Tragedy in Tucson. Six Dead. Democratic congresswoman shot in the head at rally.

Immediately after the news broke, the air became thick with
conjecture, speculation and innuendo. There was a giddy, almost
punch-drunk excitement on the left. The prophecy had been fulfilled:
“words have consequences.” And now, the right’s rhetorical chickens
had finally come home to roost.

The dots were too close and the temptation to connect them too strong.
The target was a Democratic congresswoman. There was the map of her
district in the cross hairs. There were her own prescient worries
about overheated rhetoric.

Within hours of the shooting, there was a full-fledged witch hunt to
link the shooter to the right.

“I saw Goody Proctor with the devil! Oh, I mean Jared Lee Loughner!
Yes him. With the devil!”

The only problem is that there was no evidence then, and even now,
that overheated rhetoric from the right had anything to do with the
shooting. (In fact, a couple of people who said they knew him have
described him as either apolitical or “quite liberal.”) The picture
emerging is of a sad and lonely soul slowly, and publicly, slipping
into insanity.

I have written about violent rhetoric before, and I’m convinced that
it’s poisonous to our politics, that the preponderance of it comes
from the right, and that it has the potential to manifest in massacres
like the one in Tucson.

But I also know that potential, possibility and even plausibility are not proof.

The American people know it, too. According to a USA Today/Gallup poll
released Wednesday, 42 percent of those asked said that political
rhetoric was not a factor at all in the shooting, 22 percent said that
it was a minor factor and 20 percent said that it was a major factor.

* SUPPLIED MATERIAL:
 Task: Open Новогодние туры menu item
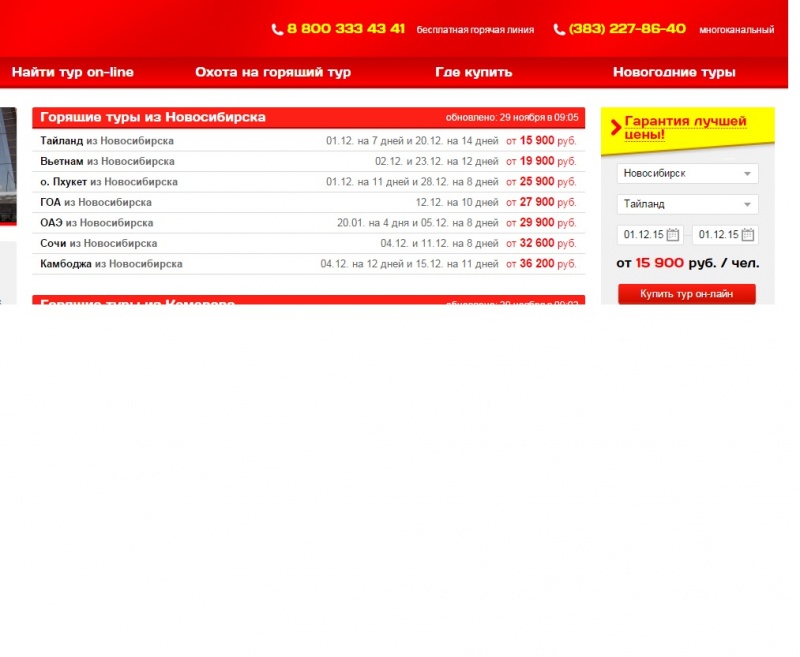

* EXERCISE REQUIREMENTS: Continue the opinion piece on the Tucson shooting and political rhetoric, starting after its last sentence.

* RESULT FOR THIS EXERCISE:
Furthermore, most agreed that focusing on conservative rhetoric as a
link in the shooting was “not a legitimate point but mostly an attempt
to use the tragedy to make conservatives look bad.” And nearly an
equal number of people said that Republicans, the Tea Party and
Democrats had all “gone too far in using inflammatory language” to
criticize their opponents.

Great. So the left overreacts and overreaches and it only accomplishes
two things: fostering sympathy for its opponents and nurturing a false
equivalence within the body politic. Well done, Democrats.

Now we’ve settled into the by-any-means-necessary argument: anything
that gets us to focus on the rhetoric and tamp it down is a good
thing. But a wrong in the service of righteousness is no less wrong,
no less corrosive, no less a menace to the very righteousness it’s
meant to support.

You can’t claim the higher ground in a pit of quicksand.

Concocting connections to advance an argument actually weakens it. The
argument for tonal moderation has been done a tremendous disservice by
those who sought to score political points in the absence of proof.

•

I invite you to join me on Facebook and follow me on Twitter, or
e-mail me at chb...@nytimes.com.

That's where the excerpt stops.